[Items listed in a dataset]

▬▬▬

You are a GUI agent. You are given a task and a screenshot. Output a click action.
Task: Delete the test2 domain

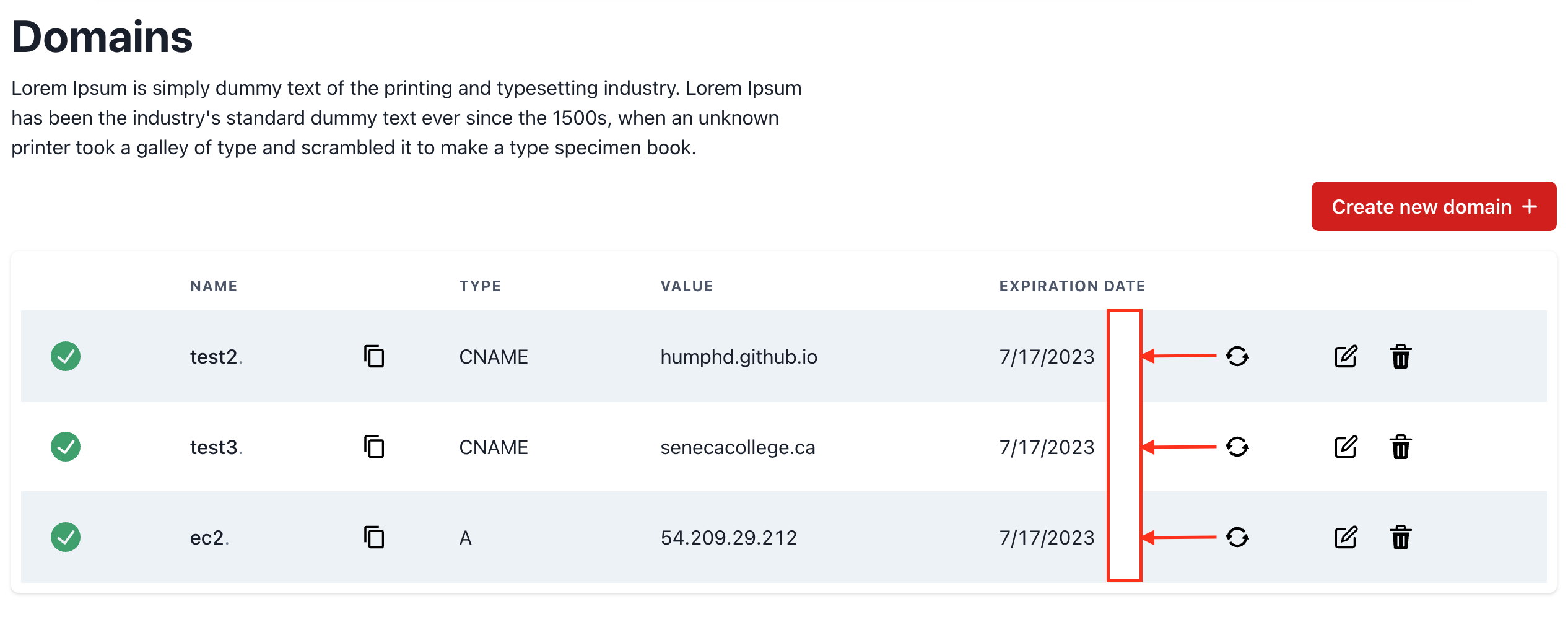(x=1400, y=357)
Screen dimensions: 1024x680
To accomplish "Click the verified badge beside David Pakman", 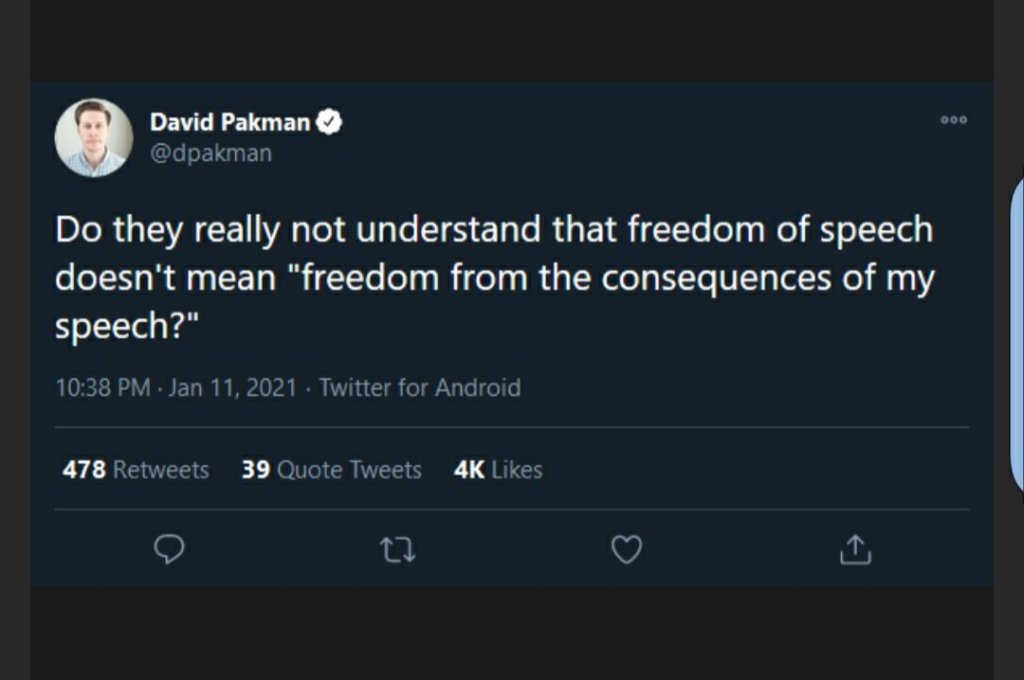I will [331, 123].
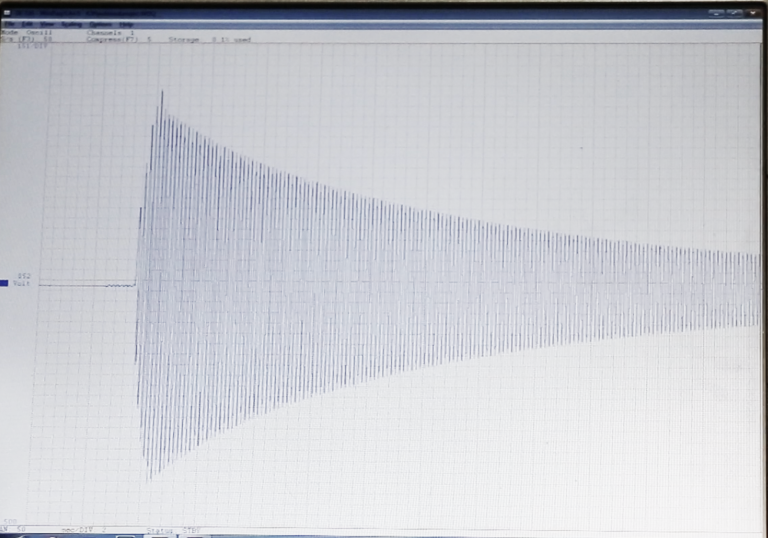Open the File menu
The width and height of the screenshot is (768, 538).
pos(6,23)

▬▬▬

#### Prompt
Begin at the first line of the records and please reproduce every line exactly through the one containing "Screen dimensions: 1024x680", leaving all pictures out.

#### Your solution
You are a GUI agent. You are given a task and a screenshot. Output a click action.
Task: Delete the test2 domain

(x=1400, y=357)
Screen dimensions: 1024x680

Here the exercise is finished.